An O 2 -Independent Copper(II) Phototherapeutic Agent for Photoactivating H 2 O 2 to Enhance Antitumor Immunotherapy

The characteristics of tumor cells and their microenvironment, including high rates of recurrence and metastasis, insufficient oxygen (O₂) supply, and the immunosuppressive microenvironment, severely limit the effectiveness of conventional photodynamic therapy for hypoxic tumors. Herein, we report an O₂-independent nano-photocatalyst (NanoPcCu), rationally designed to provide near-infrared light induced self-adaptive photodynamic processes, enhancing the generation of type I reactive oxygen species (OH· and O₂^•-) and thermal effects to promote photoimmunotherapeutic antitumor responses.

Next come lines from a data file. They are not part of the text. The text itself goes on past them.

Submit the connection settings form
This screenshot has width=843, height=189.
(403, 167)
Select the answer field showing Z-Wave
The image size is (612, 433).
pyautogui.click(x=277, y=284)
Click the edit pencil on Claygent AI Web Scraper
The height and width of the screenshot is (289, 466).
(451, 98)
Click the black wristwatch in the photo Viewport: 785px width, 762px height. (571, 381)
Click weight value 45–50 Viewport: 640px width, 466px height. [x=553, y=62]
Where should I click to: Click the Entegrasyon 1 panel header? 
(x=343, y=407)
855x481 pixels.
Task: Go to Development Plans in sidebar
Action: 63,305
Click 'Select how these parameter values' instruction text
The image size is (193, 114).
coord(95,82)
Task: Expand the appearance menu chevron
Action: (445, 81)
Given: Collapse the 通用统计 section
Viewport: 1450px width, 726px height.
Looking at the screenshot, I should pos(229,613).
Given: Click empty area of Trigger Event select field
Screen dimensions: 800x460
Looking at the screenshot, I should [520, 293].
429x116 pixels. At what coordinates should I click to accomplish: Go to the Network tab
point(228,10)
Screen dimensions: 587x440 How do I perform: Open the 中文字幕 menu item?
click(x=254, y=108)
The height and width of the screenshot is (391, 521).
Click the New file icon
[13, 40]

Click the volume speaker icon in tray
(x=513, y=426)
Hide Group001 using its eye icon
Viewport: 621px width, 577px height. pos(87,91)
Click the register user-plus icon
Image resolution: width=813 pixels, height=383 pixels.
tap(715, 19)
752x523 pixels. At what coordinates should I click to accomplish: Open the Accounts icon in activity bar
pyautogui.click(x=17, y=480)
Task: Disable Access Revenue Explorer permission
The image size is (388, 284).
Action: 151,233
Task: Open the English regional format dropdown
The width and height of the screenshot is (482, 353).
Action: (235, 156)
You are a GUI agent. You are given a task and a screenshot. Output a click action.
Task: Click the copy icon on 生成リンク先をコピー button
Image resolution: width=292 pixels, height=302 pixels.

Simple copper (Cu)(II) and amino modifications on phthalocyanine (Pc) endowed (i) the self-assembled metal-Pc complex (NanoPcCu) with remarkable photothermal and photoacoustic effects and (ii) photoredox performance to catalytically convert H₂O₂ to highly toxic ·OH upon photooxidation between Cu(II) and Cu(I) under normoxic and hypoxic conditions. These features allowed NanoPcCu to achieve a prominent phototherapeutic response under normoxic and hypoxic conditions. Notably, NanoPcCu-mediated phototherapy not only suppresses tumor growth completely in a preclinical model but also activates antitumor immune responses through the synergistic effects of photoredox activity and photothermal therapy. This study provides a reliable method to develop transition metal Pc complexes as efficient phototheranostic agents to overcome the hypoxic and immunosuppressive microenvironment of solid tumors.